The paper by Foster and coworkers entitled Weight and Metabolic Outcomes After 2 Years on a Low-Carbohydrate Versus Low-Fat Diet, published in 2010, had a surprisingly limited impact, especially given the effect of their first paper in 2003 on a one-year study.  I have described the first low carbohydrate revolution as taking place around that time and, if Gary Taubes’s article in the New York Times Magazine was the analog of Thomas Paine’s Common Sense, Foster’s 2003 paper was the shot hear ’round the world.

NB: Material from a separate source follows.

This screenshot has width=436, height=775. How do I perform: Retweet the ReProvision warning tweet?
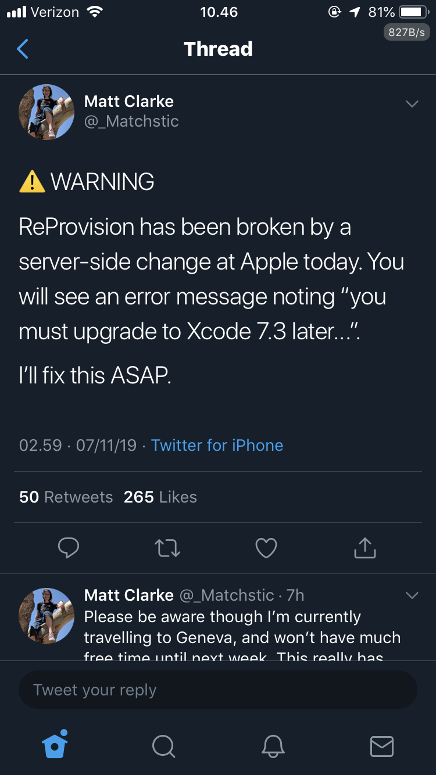click(167, 547)
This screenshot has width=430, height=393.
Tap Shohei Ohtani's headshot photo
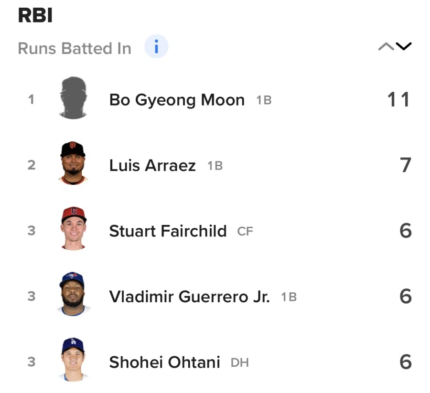pyautogui.click(x=73, y=360)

The paper showed that the widely accepted idea that the Atkins diet, admittedly good for weight loss, was a risk for cardiovascular disease, was not true.  The 2003 Abstract said “The low-carbohydrate diet was associated with a greater improvement in some risk factors for coronary heart disease.” The publication generated an explosive popularity of the Atkins diet, ironic in that Foster had said publicly that he undertook the study in order to “once and for all,” get rid of the Atkins diet.  The 2010 paper by extending the study to 2 years would seem to be very newsworthy.  So what was wrong?  Why is the new paper more or less forgotten?  Two things.  First, the paper was highly biased and its methods were so obviously flawed — obvious even to the popular press — that it may have been a bit much even for the media. It remains to be seen whether it will really be cited but I will suggest here that it is a classic in misleading research and in the foolishness of intention-to-treat (ITT).